Allen voran Spanien, Italien, Portugal und Polen, berichten Mike und Markus, verlangten trotz alledem regelmäßig eine Erhöhung der Quoten. Denn erstens sichere die Fischerei Arbeitsplätze in den Küstenregionen, und zweitens würden die Fangtechniken immer moderner – nicht zuletzt infolge reichlicher Subventionen, welche die Fischer in neues Gerät investieren können. 4,3 Millionen Euro schüttet die EU im laufenden Sieben-Jahres-Haushaltsplan an Fischereisubventionen aus (Details hier). Ergebnis: Die Ausbeutung der Meere wird immer leichter – und leichtsinniger.
„Die technisch hochgerüstete Fischereiflotte von Schweden zum Beispiel braucht ganze zwei bis drei Wochen, um die erlaubte Fangmenge für ein ganzes Jahr aus dem Wasser zu ziehen“, sagt Mike und bestellt ein Hühnchen-Gericht. Dabei sei doch absehbar, welche langfristigen Folgen die Überfischung haben müsse: „Ohne Fisch gibt’s irgendwann keine Fischerei mehr. Ist doch eigentlich logisch, oder?“
Das Problem liegt also auf der Hand. Selbst die EU-Kommission räumt ein, dass die gemeinsame Fischereipolitik gescheitert sei, weil sie die Fischbestände bedrohe statt sie zu schützen. Warum also ändert die EU nicht den Kurs?

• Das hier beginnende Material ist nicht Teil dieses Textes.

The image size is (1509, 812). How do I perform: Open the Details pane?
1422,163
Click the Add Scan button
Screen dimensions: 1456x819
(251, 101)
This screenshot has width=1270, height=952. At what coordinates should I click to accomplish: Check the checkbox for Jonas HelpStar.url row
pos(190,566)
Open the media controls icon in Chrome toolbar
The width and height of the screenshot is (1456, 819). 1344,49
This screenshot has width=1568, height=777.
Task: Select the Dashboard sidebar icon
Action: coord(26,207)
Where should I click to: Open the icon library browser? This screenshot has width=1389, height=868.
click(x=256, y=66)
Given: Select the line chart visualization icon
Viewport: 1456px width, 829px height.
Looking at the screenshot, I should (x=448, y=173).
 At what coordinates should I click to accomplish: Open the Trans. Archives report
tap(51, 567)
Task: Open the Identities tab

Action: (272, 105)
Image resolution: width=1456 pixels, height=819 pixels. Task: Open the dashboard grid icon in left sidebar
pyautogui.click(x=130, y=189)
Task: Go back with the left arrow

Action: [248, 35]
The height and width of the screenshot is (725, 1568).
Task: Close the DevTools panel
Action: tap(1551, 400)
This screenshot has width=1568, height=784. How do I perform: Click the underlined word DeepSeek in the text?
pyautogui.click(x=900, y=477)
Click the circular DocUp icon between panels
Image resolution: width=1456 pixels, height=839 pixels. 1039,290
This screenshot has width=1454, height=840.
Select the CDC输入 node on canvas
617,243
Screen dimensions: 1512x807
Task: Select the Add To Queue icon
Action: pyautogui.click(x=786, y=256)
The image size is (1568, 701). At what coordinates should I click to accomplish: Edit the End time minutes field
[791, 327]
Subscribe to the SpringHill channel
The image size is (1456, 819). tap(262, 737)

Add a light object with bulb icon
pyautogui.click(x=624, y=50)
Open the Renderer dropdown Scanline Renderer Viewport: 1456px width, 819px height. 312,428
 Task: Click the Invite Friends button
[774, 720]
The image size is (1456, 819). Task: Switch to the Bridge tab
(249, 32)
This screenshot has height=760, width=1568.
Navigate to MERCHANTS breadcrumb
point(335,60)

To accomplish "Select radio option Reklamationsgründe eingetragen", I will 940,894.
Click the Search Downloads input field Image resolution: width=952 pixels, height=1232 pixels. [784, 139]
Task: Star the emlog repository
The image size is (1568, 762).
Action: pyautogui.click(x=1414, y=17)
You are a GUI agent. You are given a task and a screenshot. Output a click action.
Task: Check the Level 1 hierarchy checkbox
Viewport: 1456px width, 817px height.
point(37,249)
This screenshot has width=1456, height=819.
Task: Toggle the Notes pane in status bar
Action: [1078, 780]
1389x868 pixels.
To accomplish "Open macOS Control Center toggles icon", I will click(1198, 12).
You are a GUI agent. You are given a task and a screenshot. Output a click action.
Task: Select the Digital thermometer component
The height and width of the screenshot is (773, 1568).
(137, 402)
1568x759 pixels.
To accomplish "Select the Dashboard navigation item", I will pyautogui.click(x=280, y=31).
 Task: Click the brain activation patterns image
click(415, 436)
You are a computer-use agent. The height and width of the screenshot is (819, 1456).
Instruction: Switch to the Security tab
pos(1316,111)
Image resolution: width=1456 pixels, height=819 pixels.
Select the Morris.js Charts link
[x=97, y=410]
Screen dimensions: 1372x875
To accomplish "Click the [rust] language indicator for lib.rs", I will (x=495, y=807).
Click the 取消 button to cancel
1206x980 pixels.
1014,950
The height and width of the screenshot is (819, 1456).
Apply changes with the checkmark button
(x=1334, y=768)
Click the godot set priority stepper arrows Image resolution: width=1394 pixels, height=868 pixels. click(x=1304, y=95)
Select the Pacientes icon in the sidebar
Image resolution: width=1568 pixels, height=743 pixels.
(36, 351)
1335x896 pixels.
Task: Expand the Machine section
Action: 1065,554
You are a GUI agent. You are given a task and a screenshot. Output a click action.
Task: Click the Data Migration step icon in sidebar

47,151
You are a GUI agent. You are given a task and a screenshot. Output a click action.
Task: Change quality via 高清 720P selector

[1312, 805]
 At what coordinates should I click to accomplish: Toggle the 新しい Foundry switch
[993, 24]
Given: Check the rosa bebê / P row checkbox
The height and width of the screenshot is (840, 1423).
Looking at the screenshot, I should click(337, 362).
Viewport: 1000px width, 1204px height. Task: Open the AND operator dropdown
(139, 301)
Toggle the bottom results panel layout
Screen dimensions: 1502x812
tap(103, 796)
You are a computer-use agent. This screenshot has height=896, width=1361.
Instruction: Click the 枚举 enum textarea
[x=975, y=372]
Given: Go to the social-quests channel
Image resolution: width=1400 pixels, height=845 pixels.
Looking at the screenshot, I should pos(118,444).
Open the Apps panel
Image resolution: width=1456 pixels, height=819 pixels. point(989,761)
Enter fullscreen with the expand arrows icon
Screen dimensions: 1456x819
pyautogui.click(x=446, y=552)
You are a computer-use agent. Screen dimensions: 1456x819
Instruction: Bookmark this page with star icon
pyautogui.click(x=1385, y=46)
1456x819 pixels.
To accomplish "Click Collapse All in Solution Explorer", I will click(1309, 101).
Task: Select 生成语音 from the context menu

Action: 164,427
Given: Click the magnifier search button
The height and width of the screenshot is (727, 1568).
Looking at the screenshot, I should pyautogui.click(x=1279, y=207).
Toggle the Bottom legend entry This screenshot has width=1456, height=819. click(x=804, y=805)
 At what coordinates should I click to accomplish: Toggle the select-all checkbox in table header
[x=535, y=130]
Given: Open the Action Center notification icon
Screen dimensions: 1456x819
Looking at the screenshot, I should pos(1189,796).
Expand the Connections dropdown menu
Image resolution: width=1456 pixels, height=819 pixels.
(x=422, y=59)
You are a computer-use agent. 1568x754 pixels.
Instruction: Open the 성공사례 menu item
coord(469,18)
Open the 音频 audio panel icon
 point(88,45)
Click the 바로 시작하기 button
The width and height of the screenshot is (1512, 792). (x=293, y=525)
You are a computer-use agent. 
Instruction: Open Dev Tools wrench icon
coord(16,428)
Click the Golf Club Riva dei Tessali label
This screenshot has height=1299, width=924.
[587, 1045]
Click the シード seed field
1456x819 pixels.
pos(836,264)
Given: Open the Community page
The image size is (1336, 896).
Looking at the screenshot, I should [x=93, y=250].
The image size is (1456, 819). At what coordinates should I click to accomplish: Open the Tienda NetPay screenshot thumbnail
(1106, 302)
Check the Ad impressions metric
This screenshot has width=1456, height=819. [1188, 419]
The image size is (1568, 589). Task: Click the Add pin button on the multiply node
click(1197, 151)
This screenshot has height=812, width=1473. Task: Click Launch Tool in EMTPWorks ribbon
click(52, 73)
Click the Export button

Weil sich zunächst einmal die Frage stellt, wer „die EU“ in diesem Fall eigentlich ist. Und es sind natürlich vor allem diejenigen Staaten, denen das Thema Fischerei aus geografischen Gründen am Herzen liegt. Warum sollten sich schon die Regierungen von Tschechien, Österreich oder Slowenien für niedrigere Fangquoten ins Zeug legen? Das verspricht nur politischen Streit. Die Initiativhoheit bleibt damit bei jenen Regierung, die ein Eigeninteresse an hohen Fangquoten haben. Daran, mit anderen Worten, die Fischer nicht als Wähler zu vergrätzen. Zwischen 1994 und 2006, rechnet PEW vor, habe allein Spanien die Hälfte aller EU-Fischereisubventionen bezogen. Warum sollte Madrid ein Interesse daran haben, diesen Zufluss zu stoppen, wenn dies das schnelle Aus für viele, viele Fischer bedeuten würde?
Dabei verspräche das Thema Überfischung jedem Politiker, der sich traute, es anzufassen und in die Öffentlichkeit zu tragen, potentiell breite Zustimmung. Grüne könnten den Umwelt-Skandal anprangern. Liberale den Subventionswahnsinn geißeln. Und Konservative beides. Warum trotzdem nichts passiert, dafür hat Mike seine eigene Erklärung:
„Fische sind einfach nicht so niedlich wie Pandabären. Sie riechen ziemlich komisch, und keiner will sie knuddeln.“
Stimmt. Wir essen sie lieber. Die Frage ist bloß: Wie lange noch?